START Material to process

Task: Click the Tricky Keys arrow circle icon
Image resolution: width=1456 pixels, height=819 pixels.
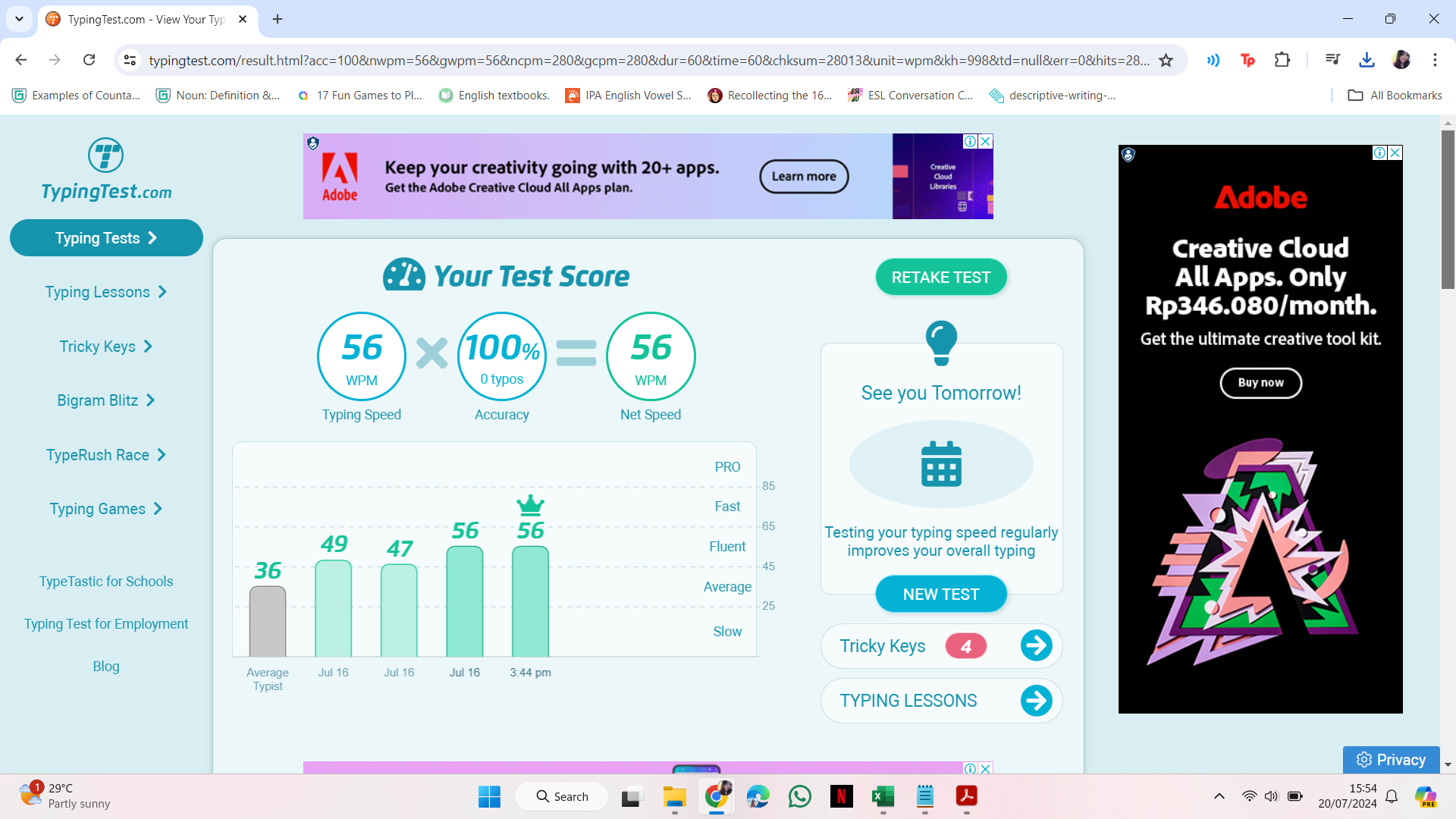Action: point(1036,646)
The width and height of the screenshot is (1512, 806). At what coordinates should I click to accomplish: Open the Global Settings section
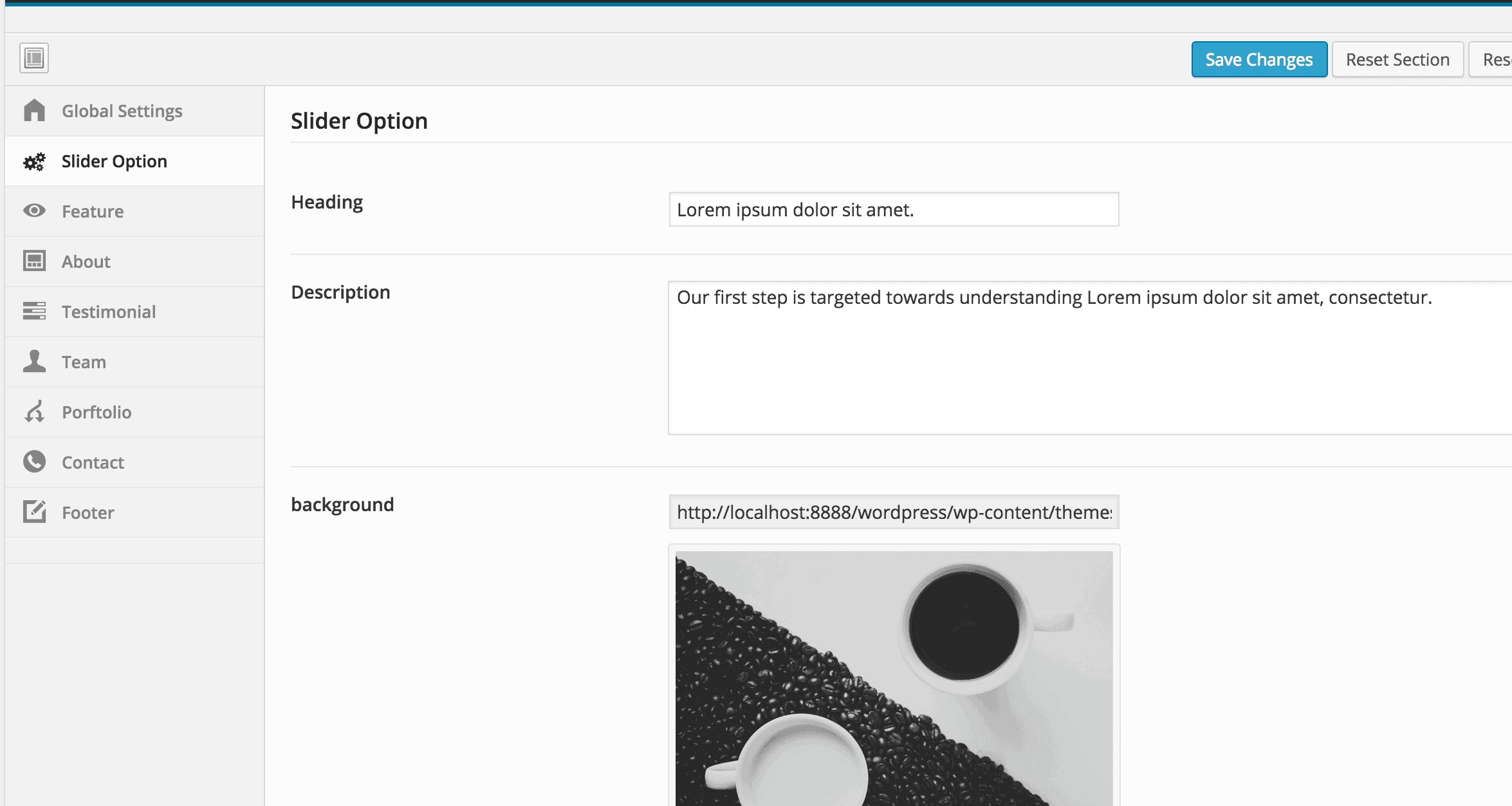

END Material to process
START Material to process

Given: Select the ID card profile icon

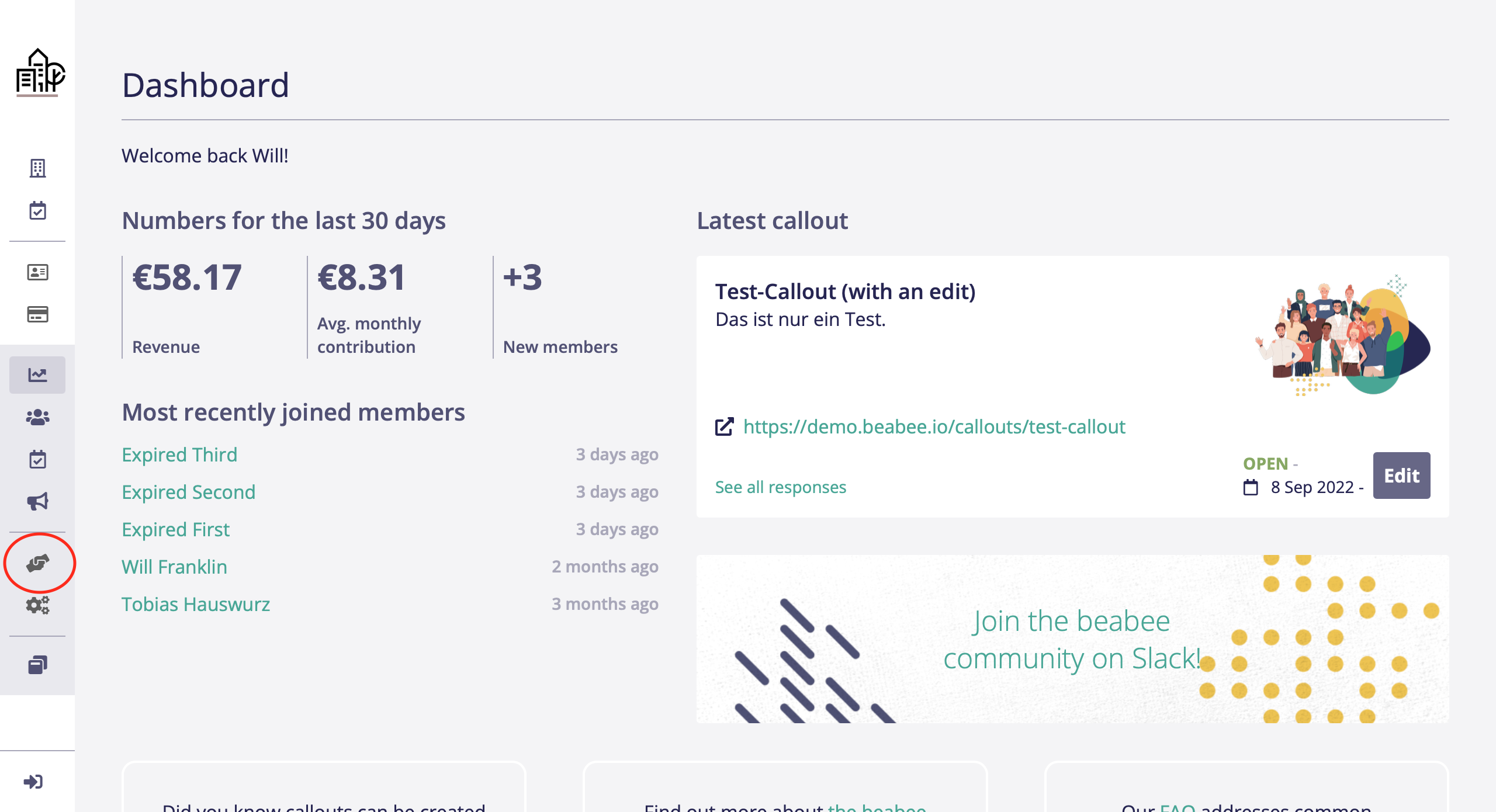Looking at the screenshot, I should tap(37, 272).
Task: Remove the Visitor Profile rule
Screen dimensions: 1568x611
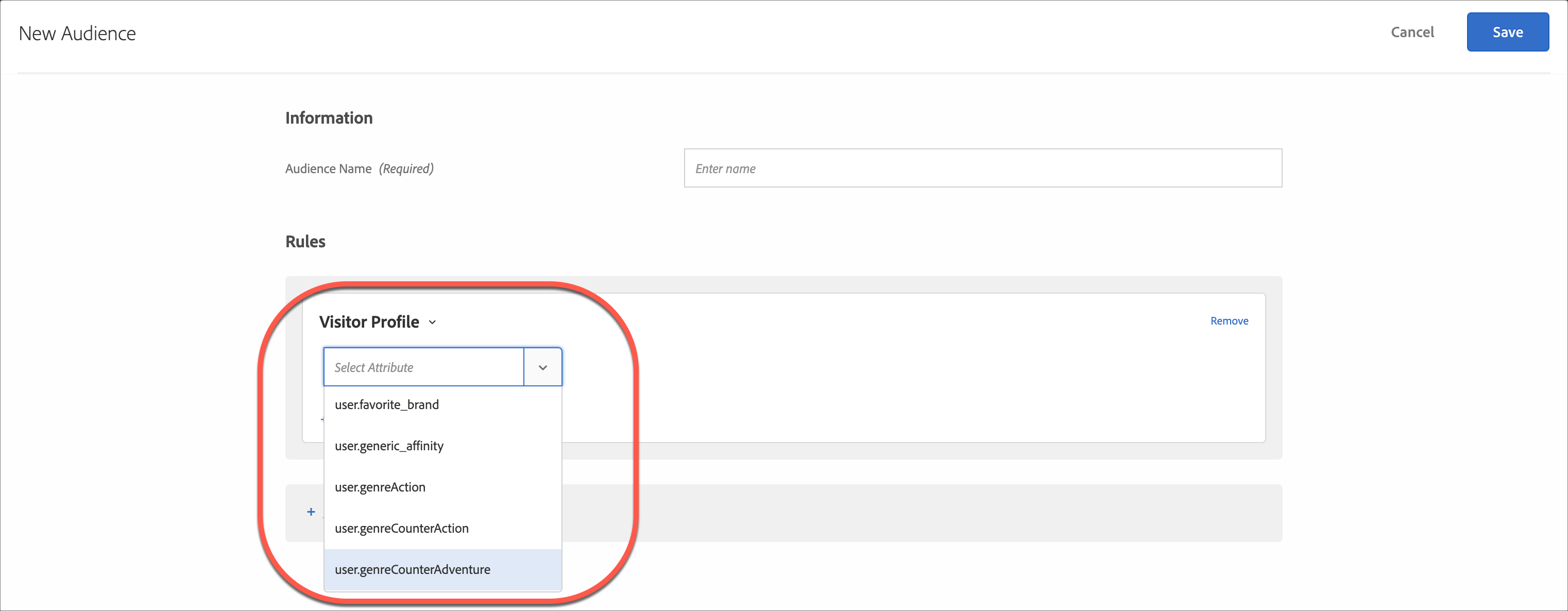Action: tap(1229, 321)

END Material to process

◆ About this exercise
Say how many lines in the records hold the word "Task", giving the number by itself.

◆ Problem solution
2